SELECTED EXCERPT →
§

The books 12 chapters are an enjoyable and relatively easy read. The author tackles such subjects: pseudoreplication: Choose Your Data Wisely, the p Value and the Base Rate Fallacy, Model Abuse and more. The book assumes no prior knowledge of statistics, so it’s a good book for everyone, regardless of their p value.
An issue Reinhart makes a number of times is that even when people get their statistical numbers and figures seemingly right, they often misinterpret and misuse the output. An example he gives is for a traffic study on the safety of allowing rights turns on red lights. The Highway Commissioner who requested the study wrote about its findings that “we can discern no significant hazard to motorists or pedestrians from implementation of right turns on red”. To the untrained eye, the conclusion makes sense. But Reinhart writes that the Commissioner turned statistical insignificance into practical insignificance. This is significant mistake, which happens often, of which the consequences can be significant.
One does not have to have much of a background in statistics to enjoy the book, as Reinhart does a good job of keeping the scary statistical math to a minimum.
Chapter 12 concludes the book with the topic of what can be done? Reinhart notes that there are no easy answers and change will not be easy. The reality is that since most research articles have poor statistical power and researchers have freedom to choose among analysis methods to get favorable results, we are mathematically determined to get a plethora of false positives.
The book does not have a specific information security slant to it. The closest book in making statistics and data work within information security is the superb Data-Driven Security: Analysis, Visualization and Dashboards by Jay Jacobs and Bob Rudis reviewed here.
Statistics Done Wrong: The Woefully Complete Guide is a truly enjoyable book and will forever change the way you view statistics, research findings and those daily radio and TV notices which erroneously proclaim “recent studies indicate..”

§

RECORDED INFORMATION →
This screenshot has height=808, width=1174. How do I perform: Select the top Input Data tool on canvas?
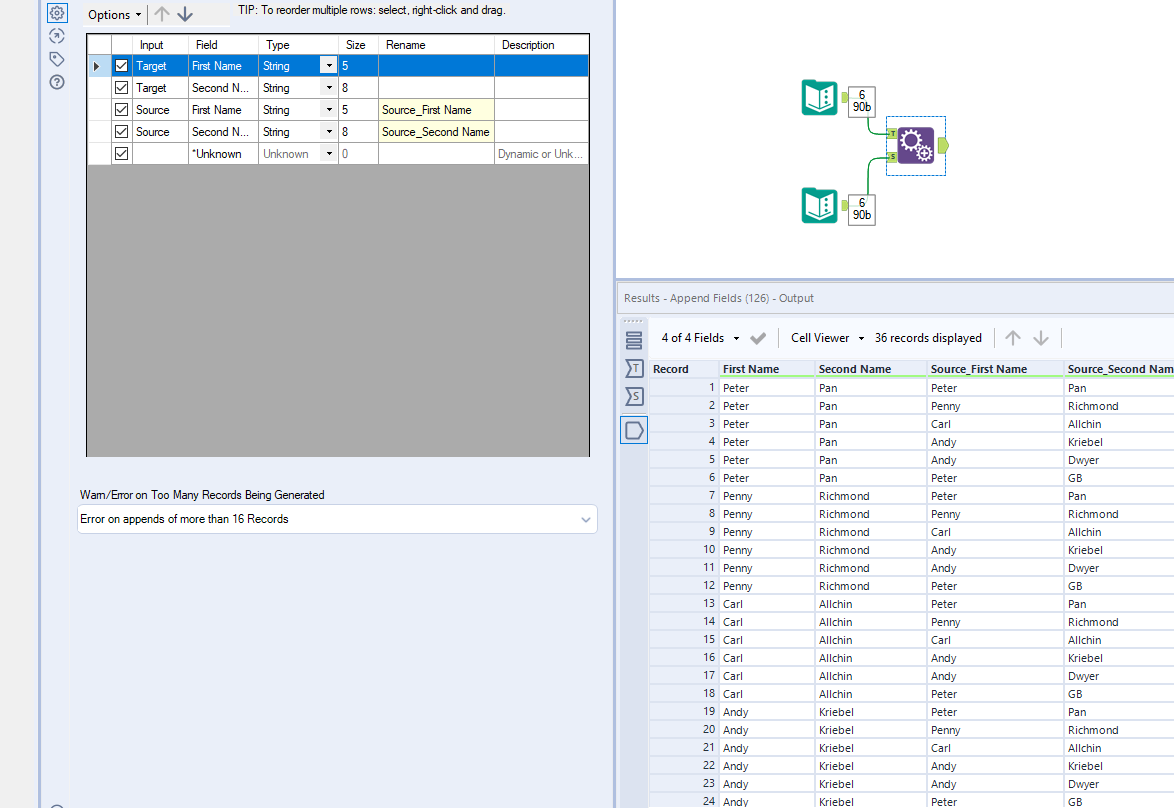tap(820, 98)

§

YOUR GOAL →
Tell whether each of the following statements agrees with the book review, answering yes or no and quoting the words from the review that decide it.
1. The book expects readers to already know statistics.
2. According to the review, Reinhart keeps the statistical math to a minimum.
3. The book is written with a particular focus on information security.

WORKED SOLUTION →
1. No: "The book assumes no prior knowledge of statistics"
2. Yes: "Reinhart does a good job of keeping the scary statistical math to a minimum"
3. No: "The book does not have a specific information security slant to it."